Task requirements -> Produce an exact copy of all the records.

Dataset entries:

◇ ◇ ◇ ◇

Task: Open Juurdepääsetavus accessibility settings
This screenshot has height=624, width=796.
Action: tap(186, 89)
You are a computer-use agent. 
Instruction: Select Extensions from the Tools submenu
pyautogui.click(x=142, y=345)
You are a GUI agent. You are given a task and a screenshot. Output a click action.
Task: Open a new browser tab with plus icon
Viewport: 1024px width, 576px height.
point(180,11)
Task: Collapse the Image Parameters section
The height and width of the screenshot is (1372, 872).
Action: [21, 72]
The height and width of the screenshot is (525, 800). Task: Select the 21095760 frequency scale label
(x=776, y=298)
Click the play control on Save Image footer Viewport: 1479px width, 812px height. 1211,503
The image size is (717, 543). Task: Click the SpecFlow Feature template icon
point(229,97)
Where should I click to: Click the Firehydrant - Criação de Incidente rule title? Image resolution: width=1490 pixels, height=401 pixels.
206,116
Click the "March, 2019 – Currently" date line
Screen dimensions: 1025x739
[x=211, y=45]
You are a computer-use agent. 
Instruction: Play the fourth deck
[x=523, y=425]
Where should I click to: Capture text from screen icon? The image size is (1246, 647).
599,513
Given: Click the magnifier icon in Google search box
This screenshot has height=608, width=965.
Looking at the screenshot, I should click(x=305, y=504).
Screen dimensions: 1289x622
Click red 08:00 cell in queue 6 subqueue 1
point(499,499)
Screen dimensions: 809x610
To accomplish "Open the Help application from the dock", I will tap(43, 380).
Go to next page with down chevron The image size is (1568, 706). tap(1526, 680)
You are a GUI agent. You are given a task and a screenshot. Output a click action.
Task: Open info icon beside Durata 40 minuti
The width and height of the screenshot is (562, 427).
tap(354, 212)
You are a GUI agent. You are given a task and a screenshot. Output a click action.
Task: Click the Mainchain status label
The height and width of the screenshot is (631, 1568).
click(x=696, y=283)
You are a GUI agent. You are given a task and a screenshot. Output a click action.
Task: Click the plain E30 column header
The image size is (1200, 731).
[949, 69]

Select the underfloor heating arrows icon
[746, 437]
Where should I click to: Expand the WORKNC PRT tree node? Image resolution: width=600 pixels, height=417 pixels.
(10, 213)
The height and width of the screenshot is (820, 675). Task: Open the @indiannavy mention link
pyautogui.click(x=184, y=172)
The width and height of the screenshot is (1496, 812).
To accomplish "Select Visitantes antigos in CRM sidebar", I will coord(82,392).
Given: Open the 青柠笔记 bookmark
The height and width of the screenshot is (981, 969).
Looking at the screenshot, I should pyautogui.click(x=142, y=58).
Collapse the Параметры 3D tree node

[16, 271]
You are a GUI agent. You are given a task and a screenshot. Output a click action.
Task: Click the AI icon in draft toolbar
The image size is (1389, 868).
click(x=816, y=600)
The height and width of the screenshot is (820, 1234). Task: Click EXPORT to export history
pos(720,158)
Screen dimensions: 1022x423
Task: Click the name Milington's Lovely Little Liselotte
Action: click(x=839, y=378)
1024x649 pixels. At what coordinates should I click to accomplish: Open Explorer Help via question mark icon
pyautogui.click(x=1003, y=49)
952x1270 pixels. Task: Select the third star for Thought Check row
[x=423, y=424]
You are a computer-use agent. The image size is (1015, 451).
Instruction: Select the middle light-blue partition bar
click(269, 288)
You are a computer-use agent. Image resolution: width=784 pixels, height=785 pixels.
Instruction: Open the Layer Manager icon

◇ ◇ ◇ ◇

Exercise output ->
Task: Open Juurdepääsetavus accessibility settings
This screenshot has height=624, width=796.
Action: tap(186, 89)
You are a computer-use agent. 
Instruction: Select Extensions from the Tools submenu
pyautogui.click(x=142, y=345)
You are a GUI agent. You are given a task and a screenshot. Output a click action.
Task: Open a new browser tab with plus icon
Viewport: 1024px width, 576px height.
point(180,11)
Task: Collapse the Image Parameters section
The height and width of the screenshot is (1372, 872).
Action: [21, 72]
The height and width of the screenshot is (525, 800). Task: Select the 21095760 frequency scale label
(x=776, y=298)
Click the play control on Save Image footer Viewport: 1479px width, 812px height. 1211,503
The image size is (717, 543). Task: Click the SpecFlow Feature template icon
point(229,97)
Where should I click to: Click the Firehydrant - Criação de Incidente rule title? Image resolution: width=1490 pixels, height=401 pixels.
206,116
Click the "March, 2019 – Currently" date line
Screen dimensions: 1025x739
[x=211, y=45]
You are a computer-use agent. 
Instruction: Play the fourth deck
[x=523, y=425]
Where should I click to: Capture text from screen icon? The image size is (1246, 647).
599,513
Given: Click the magnifier icon in Google search box
This screenshot has height=608, width=965.
Looking at the screenshot, I should click(x=305, y=504).
Screen dimensions: 1289x622
Click red 08:00 cell in queue 6 subqueue 1
point(499,499)
Screen dimensions: 809x610
To accomplish "Open the Help application from the dock", I will tap(43, 380).
Go to next page with down chevron The image size is (1568, 706). tap(1526, 680)
You are a GUI agent. You are given a task and a screenshot. Output a click action.
Task: Open info icon beside Durata 40 minuti
The width and height of the screenshot is (562, 427).
tap(354, 212)
You are a GUI agent. You are given a task and a screenshot. Output a click action.
Task: Click the Mainchain status label
The height and width of the screenshot is (631, 1568).
click(x=696, y=283)
You are a GUI agent. You are given a task and a screenshot. Output a click action.
Task: Click the plain E30 column header
The image size is (1200, 731).
[949, 69]

Select the underfloor heating arrows icon
[746, 437]
Where should I click to: Expand the WORKNC PRT tree node? Image resolution: width=600 pixels, height=417 pixels.
(10, 213)
The height and width of the screenshot is (820, 675). Task: Open the @indiannavy mention link
pyautogui.click(x=184, y=172)
The width and height of the screenshot is (1496, 812).
To accomplish "Select Visitantes antigos in CRM sidebar", I will coord(82,392).
Given: Open the 青柠笔记 bookmark
The height and width of the screenshot is (981, 969).
Looking at the screenshot, I should pyautogui.click(x=142, y=58).
Collapse the Параметры 3D tree node

[16, 271]
You are a GUI agent. You are given a task and a screenshot. Output a click action.
Task: Click the AI icon in draft toolbar
The image size is (1389, 868).
click(x=816, y=600)
The height and width of the screenshot is (820, 1234). Task: Click EXPORT to export history
pos(720,158)
Screen dimensions: 1022x423
Task: Click the name Milington's Lovely Little Liselotte
Action: click(x=839, y=378)
1024x649 pixels. At what coordinates should I click to accomplish: Open Explorer Help via question mark icon
pyautogui.click(x=1003, y=49)
952x1270 pixels. Task: Select the third star for Thought Check row
[x=423, y=424]
You are a computer-use agent. The image size is (1015, 451).
Instruction: Select the middle light-blue partition bar
click(269, 288)
You are a computer-use agent. Image resolution: width=784 pixels, height=785 pixels.
Instruction: Open the Layer Manager icon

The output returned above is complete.